• **Document passage**:
Question

Radiations of two frequencies are incident on a metal surface of work function 2.0 eV one by one. The energies of their photons are 2.5 eV and 4.5 eV respectively. Find the ratio of the maximum speed of the electrons emitted in the two cases.

Hint:

The kinetic energy of the emitted electron depends on the energy of the incoming photon and the work function of the material.

Answer 1

Step 1: Apply the photoelectric equation. The maximum kinetic energy (KE) of an emitted electron is determined by the photoelectric equation: \[ K.E. = hu - \phi \] In this equation, \( hu \) represents the energy of the incident photon, and \( \phi \) is the work function of the metal.

Step 2: Calculate kinetic energy for each scenario. For the first scenario, where the photon energy is 2.5 eV: \[ K.E_1 = 2.5 \, \text{eV} - 2.0 \, \text{eV} = 0.5 \, \text{eV} \] For the second scenario, with a photon energy of 4.5 eV: \[ K.E_2 = 4.5 \, \text{eV} - 2.0 \, \text{eV} = 2.5 \, \text{eV} \]

Step 3: Determine the maximum speed of emitted electrons. The relationship between kinetic energy and speed is given by: \[ K.E. = \frac{1}{2} m v^2 \] where \( m \) is the electron's mass and \( v \) is its speed. Therefore, the ratio of the maximum speeds (\( v_2/v_1 \)) can be calculated as: \[ \frac{v_2}{v_1} = \sqrt{\frac{K.E_2}{K.E_1}} = \sqrt{\frac{2.5}{0.5}} = \sqrt{5} \approx 2.24 \] The ratio of the maximum speeds of the electrons is approximately 2.24.

• **What is needed**:
Decide whether each statement agrees with the photoelectric problem above. For each, answer yes or no and quote the deciding words of the text. (a) The metal's work function is 2.0 eV. (b) The text gives the ratio of the maximum speeds as approximately 5. (c) According to the hint, the emitted electron's kinetic energy depends on the incoming photon's energy and the material's work function.

• **Extracted data**:
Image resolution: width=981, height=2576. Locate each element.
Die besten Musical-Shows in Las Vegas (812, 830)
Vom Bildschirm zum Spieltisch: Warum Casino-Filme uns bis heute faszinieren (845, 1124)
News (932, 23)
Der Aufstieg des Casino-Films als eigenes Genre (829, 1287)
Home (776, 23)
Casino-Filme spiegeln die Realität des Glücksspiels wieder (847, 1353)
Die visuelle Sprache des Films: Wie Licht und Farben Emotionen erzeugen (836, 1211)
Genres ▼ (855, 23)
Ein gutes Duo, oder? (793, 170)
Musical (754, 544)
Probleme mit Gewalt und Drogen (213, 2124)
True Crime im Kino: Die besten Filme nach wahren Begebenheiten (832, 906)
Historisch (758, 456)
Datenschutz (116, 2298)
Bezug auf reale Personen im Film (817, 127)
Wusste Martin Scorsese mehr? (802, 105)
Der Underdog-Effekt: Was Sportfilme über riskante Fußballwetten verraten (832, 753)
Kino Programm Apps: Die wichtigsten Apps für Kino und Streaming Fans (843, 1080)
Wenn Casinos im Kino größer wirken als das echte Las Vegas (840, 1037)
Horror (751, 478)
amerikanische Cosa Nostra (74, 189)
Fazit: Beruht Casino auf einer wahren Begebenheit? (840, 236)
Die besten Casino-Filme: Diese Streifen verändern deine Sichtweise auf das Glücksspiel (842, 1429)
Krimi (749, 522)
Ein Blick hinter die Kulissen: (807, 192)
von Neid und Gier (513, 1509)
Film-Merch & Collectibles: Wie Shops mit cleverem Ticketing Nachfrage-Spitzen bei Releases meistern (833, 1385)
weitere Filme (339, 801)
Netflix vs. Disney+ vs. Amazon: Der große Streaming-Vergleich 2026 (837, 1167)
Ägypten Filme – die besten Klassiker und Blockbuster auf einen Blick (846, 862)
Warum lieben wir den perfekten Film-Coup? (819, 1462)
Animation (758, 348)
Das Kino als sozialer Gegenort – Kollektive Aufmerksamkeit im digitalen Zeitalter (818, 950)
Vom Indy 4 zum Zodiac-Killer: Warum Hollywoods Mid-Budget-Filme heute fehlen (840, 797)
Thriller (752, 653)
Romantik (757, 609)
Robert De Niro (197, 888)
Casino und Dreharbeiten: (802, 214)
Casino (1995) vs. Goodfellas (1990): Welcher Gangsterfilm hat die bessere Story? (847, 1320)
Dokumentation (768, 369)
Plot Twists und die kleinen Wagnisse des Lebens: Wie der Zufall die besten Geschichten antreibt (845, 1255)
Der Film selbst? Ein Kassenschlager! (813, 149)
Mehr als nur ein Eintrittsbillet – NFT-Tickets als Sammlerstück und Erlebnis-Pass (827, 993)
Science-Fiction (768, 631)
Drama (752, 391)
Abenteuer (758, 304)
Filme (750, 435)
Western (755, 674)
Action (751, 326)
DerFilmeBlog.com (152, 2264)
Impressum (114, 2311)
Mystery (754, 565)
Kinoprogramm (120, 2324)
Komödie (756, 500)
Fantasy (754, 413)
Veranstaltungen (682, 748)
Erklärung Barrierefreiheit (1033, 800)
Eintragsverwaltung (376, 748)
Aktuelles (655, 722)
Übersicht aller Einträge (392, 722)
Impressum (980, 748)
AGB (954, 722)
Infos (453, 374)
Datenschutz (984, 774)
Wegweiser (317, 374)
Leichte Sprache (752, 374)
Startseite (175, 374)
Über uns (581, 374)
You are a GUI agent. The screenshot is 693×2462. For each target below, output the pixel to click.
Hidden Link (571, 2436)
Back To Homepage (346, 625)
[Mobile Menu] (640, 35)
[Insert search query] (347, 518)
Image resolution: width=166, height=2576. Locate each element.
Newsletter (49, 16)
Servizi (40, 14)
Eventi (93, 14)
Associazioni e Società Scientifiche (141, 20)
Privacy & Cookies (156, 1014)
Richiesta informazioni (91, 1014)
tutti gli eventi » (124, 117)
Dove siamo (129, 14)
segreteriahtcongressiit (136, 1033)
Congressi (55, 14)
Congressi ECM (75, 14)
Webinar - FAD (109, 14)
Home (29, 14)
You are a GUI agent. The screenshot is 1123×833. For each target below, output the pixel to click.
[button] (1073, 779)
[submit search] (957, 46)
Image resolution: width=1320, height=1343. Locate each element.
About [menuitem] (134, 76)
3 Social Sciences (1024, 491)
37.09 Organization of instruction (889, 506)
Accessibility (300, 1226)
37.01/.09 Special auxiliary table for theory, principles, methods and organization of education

• **Worked solution**:
(a) Yes: "a metal surface of work function 2.0 eV"
(b) No: "The ratio of the maximum speeds of the electrons is approximately 2.24."
(c) Yes: "The kinetic energy of the emitted electron depends on the energy of the incoming photon and the work function of the material."